Coronary Artery Disease
Hi and welcome to this video review of coronary artery disease. Let’s begin.
Coronary artery disease, or CAD, is a vascular disorder that narrows or occludes the arteries of the heart. Atherosclerosis, which is plaque accumulation within the arterial wall, is the most common cause of Coronary artery disease. Narrowing or occlusion of the coronary arteries leads to an imbalance in coronary blood supply and demand of oxygen and nutrients which can lead to myocardial ischemia or infarction.
Patients experiencing myocardial ischemia or infarction may present with pain or tightness in their chest, jaw, abdomen, or left arm. These patients may also be clammy, diaphoretic, nauseous and vomiting, may also complain of palpitations, shortness of breath, anxiety, fatigue and more. It is important to keep in mind that women often present with atypical heart attack symptoms and may not complain of chest pain.
Myocardial ischemia and infarction can lead to heart failure. As the muscle is deprived of oxygen and nutrients, due to narrowed or occluded arteries, the muscle becomes less compliant and loses the ability to supply adequate blood flow to the rest of the body. Patients with heart failure often present with fatigue, hypertension or hypotension, dyspnea, edema, and pulmonary congestion.

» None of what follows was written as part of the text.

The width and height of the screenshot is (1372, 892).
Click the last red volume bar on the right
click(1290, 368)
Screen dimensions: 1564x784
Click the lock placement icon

Patients diagnosed with coronary artery disease are typically prescribed multiple medications to prevent worsening blockage and heart damage. Medications for Coronary artery disease include:
- Statins, which end in “-statin”, like atorvastatin
- Antiplatelet medication or blood thinners like aspirin or plavix
- beta blockers, which end in “-lol”, like metoprolol
- calcium channel blockers, which often (but not always) end with “-dipine”, like amlodipine
- nitrates, like nitroglycerin or isosorbide mononitrate
- angiotensin -converting enzyme inhibitors, also called ACE inhibitors. ACE inhibitors typically end with “-pril”, like enalapril
- Angiotensin II receptor blockers, also called ARBs. ARBs typically end with “-sartan”, like losartan
Let’s consider some modifiable and nonmodifiable risk factors for Coronary artery disease. Nonmodifiable risk factors for Coronary artery disease include advanced age, family history, male gender, or female gender after menopause. Modifiable risk factors for Coronary artery disease include cigarette smoking, hypertension, dyslipidemia, diabetes mellitus, obesity, sedentary lifestyle, and a diet high in fat, sodium, and sugar. These modifiable risk factor should be discussed with patients and as a nurse, you should always be on the lookout for these risk factors in your patients. These modifiable risk factors present a great opportunity to educate your patient on their risk and how they can make lifestyle changes to decrease Coronary artery risk.
Now let’s try a couple practice questions.
Which patient would you be most concerned about having coronary artery disease?
- A 40 year old premenopausal female with no family history of heart disease
- A 55 year old male with obesity, hypertension, and who currently smokes 1 pack per day
- A 70 year old male with a history of GERD who maintains a healthy diet
A 55 year old male with obesity, hypertension and current tobacco use is at an increased risk for Coronary artery disease. This patient needs education on his modifiable risk factors for Coronary artery disease.
Let’s try another question.
You see a patient with a history of coronary artery disease, you would expect to see all of the following medications on the patient’s profile except…
- Isosorbide mononitrate
Patients diagnosed with Coronary artery disease may be prescribed isosorbide mononitrate, aspirin, and labetalol. Treatment for Coronary artery disease does not typically include Citalopram.